» **Action item**
Where the line with "Screen dimensions: 1354x630" appears below, start writing out lines exactly, and finish with the line with "You are a computer-use agent. The width", which is included; write out nothing else.

Data shown START

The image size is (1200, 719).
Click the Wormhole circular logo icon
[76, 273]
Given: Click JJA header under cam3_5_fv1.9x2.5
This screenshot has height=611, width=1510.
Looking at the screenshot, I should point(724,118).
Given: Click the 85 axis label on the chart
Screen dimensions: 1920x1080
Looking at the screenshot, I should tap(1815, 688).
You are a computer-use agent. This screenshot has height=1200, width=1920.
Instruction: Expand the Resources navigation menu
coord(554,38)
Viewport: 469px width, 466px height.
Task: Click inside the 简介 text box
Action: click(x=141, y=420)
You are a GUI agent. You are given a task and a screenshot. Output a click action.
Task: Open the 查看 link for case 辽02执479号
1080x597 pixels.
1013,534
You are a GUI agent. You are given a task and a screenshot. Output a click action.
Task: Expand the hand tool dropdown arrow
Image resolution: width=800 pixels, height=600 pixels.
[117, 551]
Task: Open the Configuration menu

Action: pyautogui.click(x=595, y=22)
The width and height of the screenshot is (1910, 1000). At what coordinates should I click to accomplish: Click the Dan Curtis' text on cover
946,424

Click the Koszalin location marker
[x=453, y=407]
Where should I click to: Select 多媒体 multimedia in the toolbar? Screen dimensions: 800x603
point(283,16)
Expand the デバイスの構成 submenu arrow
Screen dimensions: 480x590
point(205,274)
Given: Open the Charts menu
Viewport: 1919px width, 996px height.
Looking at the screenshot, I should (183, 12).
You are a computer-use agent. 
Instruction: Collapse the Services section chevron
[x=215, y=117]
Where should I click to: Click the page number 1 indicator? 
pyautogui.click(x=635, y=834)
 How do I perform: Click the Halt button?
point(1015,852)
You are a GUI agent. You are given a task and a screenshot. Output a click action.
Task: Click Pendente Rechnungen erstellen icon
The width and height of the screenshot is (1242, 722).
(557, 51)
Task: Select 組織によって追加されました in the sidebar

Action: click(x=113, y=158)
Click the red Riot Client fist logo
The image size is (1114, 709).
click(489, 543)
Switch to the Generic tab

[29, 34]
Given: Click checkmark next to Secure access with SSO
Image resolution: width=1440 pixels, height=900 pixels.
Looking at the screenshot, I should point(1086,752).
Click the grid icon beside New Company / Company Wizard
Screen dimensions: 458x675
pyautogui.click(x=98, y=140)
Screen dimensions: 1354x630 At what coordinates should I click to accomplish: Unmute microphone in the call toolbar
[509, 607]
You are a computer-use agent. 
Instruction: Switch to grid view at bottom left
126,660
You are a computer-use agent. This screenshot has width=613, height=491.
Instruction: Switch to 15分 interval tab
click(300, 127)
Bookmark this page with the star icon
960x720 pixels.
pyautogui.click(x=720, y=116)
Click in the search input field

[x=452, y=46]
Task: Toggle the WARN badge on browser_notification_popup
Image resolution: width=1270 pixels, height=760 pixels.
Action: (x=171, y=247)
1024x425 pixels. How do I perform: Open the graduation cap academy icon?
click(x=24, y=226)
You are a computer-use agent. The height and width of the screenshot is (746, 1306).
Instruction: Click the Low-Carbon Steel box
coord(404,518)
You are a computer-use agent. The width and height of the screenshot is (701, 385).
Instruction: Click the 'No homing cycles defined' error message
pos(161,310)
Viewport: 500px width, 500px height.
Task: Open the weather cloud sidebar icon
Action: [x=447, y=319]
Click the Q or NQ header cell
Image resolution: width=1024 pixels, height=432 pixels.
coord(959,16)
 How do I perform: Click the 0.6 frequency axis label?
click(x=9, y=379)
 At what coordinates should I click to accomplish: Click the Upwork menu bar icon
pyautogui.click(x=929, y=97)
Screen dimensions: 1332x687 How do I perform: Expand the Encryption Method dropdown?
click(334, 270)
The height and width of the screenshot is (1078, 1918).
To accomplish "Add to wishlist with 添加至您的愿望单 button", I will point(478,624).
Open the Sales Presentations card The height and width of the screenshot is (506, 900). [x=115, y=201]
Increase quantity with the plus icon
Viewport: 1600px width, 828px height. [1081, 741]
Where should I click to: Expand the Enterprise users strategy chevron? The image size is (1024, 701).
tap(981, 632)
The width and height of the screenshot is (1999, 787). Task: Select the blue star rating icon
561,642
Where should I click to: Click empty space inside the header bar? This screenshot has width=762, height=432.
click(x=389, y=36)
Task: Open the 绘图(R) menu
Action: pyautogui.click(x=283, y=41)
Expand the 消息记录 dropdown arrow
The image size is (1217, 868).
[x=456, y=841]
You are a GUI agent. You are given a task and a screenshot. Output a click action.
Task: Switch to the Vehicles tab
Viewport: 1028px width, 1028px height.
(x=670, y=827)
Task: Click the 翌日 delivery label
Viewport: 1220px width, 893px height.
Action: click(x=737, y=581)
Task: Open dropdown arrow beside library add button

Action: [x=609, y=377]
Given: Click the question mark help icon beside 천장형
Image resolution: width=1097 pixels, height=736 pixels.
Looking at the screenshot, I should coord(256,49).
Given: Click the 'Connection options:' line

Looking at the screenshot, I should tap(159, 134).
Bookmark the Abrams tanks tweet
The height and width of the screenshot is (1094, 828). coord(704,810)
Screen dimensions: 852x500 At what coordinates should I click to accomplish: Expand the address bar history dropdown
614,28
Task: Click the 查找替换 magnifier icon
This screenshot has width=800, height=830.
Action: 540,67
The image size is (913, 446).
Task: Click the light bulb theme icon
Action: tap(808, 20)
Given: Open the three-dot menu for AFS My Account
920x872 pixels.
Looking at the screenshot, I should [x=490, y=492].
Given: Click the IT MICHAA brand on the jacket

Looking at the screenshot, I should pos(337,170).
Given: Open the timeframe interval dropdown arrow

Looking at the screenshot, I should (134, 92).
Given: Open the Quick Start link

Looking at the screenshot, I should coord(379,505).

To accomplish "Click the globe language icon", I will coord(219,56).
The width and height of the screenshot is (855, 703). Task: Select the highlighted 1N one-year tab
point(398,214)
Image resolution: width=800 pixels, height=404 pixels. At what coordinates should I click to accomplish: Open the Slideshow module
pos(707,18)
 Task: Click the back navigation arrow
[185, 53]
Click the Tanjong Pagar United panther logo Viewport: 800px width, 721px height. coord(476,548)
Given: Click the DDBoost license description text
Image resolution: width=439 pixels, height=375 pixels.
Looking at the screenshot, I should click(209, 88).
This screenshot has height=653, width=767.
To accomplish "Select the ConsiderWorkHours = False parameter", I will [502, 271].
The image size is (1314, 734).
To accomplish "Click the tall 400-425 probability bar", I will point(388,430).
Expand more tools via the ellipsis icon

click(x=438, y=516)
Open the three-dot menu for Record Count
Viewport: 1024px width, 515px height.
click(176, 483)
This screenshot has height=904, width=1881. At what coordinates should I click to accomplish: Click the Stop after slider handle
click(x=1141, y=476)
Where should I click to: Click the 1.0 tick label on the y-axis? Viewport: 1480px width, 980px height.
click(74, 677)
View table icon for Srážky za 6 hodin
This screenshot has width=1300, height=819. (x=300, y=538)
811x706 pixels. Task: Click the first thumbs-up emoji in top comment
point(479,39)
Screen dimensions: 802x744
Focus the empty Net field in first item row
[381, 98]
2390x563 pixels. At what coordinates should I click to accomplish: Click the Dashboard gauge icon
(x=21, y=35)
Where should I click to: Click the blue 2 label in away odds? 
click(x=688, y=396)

Data shown END

» **Answer to this task**
Screen dimensions: 1354x630 At what coordinates should I click to accomplish: Unmute microphone in the call toolbar
[509, 607]
You are a computer-use agent. 
Instruction: Switch to grid view at bottom left
126,660
You are a computer-use agent. This screenshot has width=613, height=491.
Instruction: Switch to 15分 interval tab
click(300, 127)
Bookmark this page with the star icon
960x720 pixels.
pyautogui.click(x=720, y=116)
Click in the search input field

[x=452, y=46]
Task: Toggle the WARN badge on browser_notification_popup
Image resolution: width=1270 pixels, height=760 pixels.
Action: (x=171, y=247)
1024x425 pixels. How do I perform: Open the graduation cap academy icon?
click(x=24, y=226)
You are a computer-use agent. The height and width of the screenshot is (746, 1306).
Instruction: Click the Low-Carbon Steel box
coord(404,518)
You are a computer-use agent. The width and height of the screenshot is (701, 385).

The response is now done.